Text extract =>
+++

* To establish feasibility, it is necessary to include some items in the energy invested term that are normally not thought of as investments. For example, the cost of sequestering such carbon dioxide as will be produced by the energy technology under investigation should be added to the energy invested term because feasibility requires that our society be sustainable (until astronomical events intervene). In this thought experiment, the support of an alternative energy technology would be the sole concern of every citizen.

Sunday, December 2, 2012

Definition of Emergy

  


I have been asked to give a definition of the emergy unit.  I would like to do a little more and define emergy itself as well as emergy efficiency.  Further, I will give some examples as they apply to special cases.

Definition (Availability).  Availability (or available energy) is energy [enthalpy, H, or internal energy, U] corrected for entropy, S.  Rigorous definitions of the Gibbs availability function [H – ToS], the Helmholtz availability function [U - ToS], and entropy are given in Appendix I, Fundamentals of Thermodynamics, where the symbols and technical terms employed in this paragraph are explained.  [To is  the  temperature of the environment, usually taken to be the temperature of the coldest body of water or the atmosphere into which the waste heat of a heat engine can be discharged.  For Earth, 300 K will do.  The effect of entropy on the availability function of sunlight is to reduce it by the ratio of the temperature of Earth to the temperature of the Sun – a factor of  about 19/20.  Since the enthalpy of a proton is 4/3 times the energy, the Gibbs availability of sunlight is about 76/60 times the energy.]

Odum’s original definition of emergy.  Odum defined emergy, measured in emjoules, to be the Gibbs availability of the sunlight, measured in joules, required to produce, by an optimal process, (1) fuels; (2) other energy sources such as wind or fresh water in mountain lakes; (3) natural resources such as grass and trees, (4) manufactured objects, (5) human resources; (6) information; and (7) any other objects of economic interest that can be associated with an identifiable quantity of sunlight.  This is a sunlight-based emergy.  It leads to large numbers for the emergies of primary fuels that are known only approximately; therefore, we shall modify the definition slightly to give common industrial energy products emergies that are known precisely and that are close to 1.0 in magnitude.

Definition (Standard Electricity).  In this paper, single-phase, 60 Hz, 110-volt alternating current is taken to be standard electricity.

Definition (Emergy Unit).  My arbitrary – but well-defined – choice for one unit of emergy (1 MU) is 1.0 kilowatt-hours of standard electricity.  Although electrical current carries a small amount of entropy manifest in difference currents, for all practical purposes, that is, for engineering purposes, electricity is pure work.  The availability of electricity is equal to its energy; and, with this choice of emergy unit, the emergy of electrical current is numerically equal to its energy in kilowatt-hours.  The transformity of sunlight, wind, biomass, and other energy products will be less than – but close to – 1.0.

Definition (Transformity).  The transformity of a primary fuel is the number of kilowatt-hours of standard electricity one can obtain from 1 kWhr of the primary fuel by an efficient process, the tradition of reporting the availability of fuels in BTUs per pound or kilocalories per gram mole notwithstanding.  Any unit of energy can be converted to kilowatt-hours.  This is an electricity-based transformity, the units of which are emergy units per kilowatt-hour.

+++

Requirements =>
- 1) From the emergy text, return everything from "Sunday, December 2, 2012" down to "to special cases.", copied word for word.
- 2) Answer these from the emergy text:
(a) What value does it give as suitable for To on Earth?
(b) What kind of current is taken to be standard electricity?
(c) What quantity is chosen as one unit of emergy (1 MU)?

Given data =>
+++

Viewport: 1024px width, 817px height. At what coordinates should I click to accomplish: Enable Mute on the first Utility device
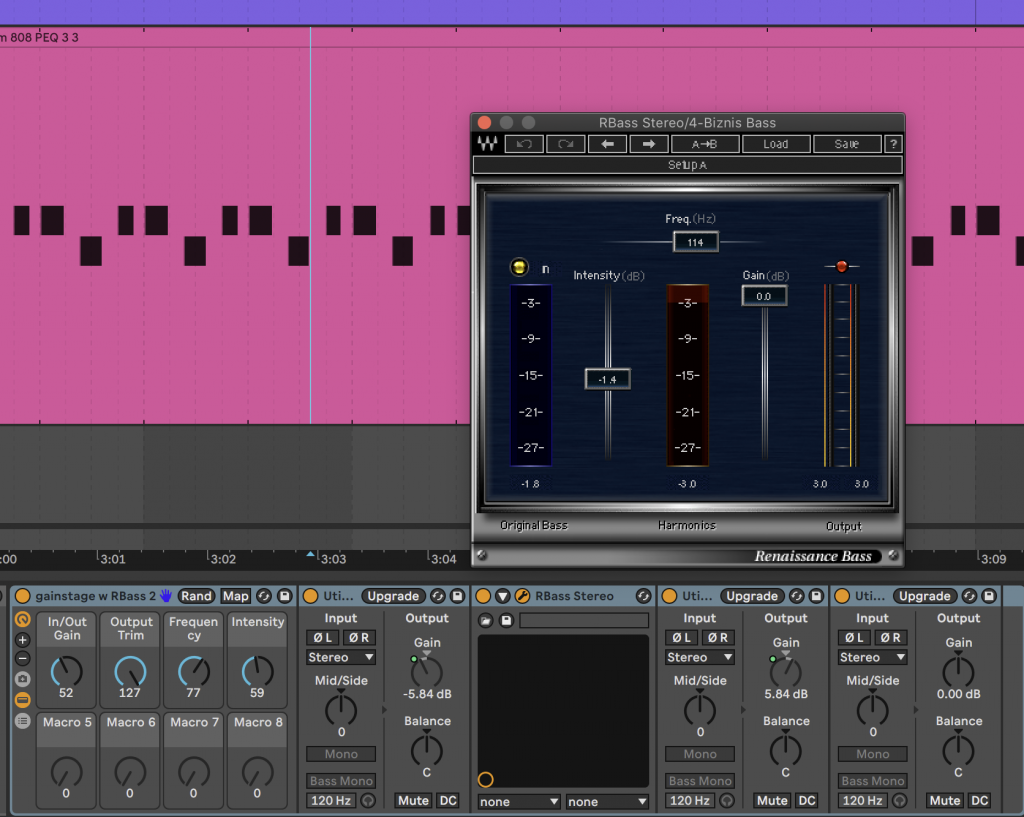412,800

+++

Responses for each task =>
- 1)
Sunday, December 2, 2012

Definition of Emergy

  


I have been asked to give a definition of the emergy unit.  I would like to do a little more and define emergy itself as well as emergy efficiency.  Further, I will give some examples as they apply to special cases.

- 2)
(a) 300 K
(b) Single-phase, 60 Hz, 110-volt alternating current
(c) 1.0 kilowatt-hours of standard electricity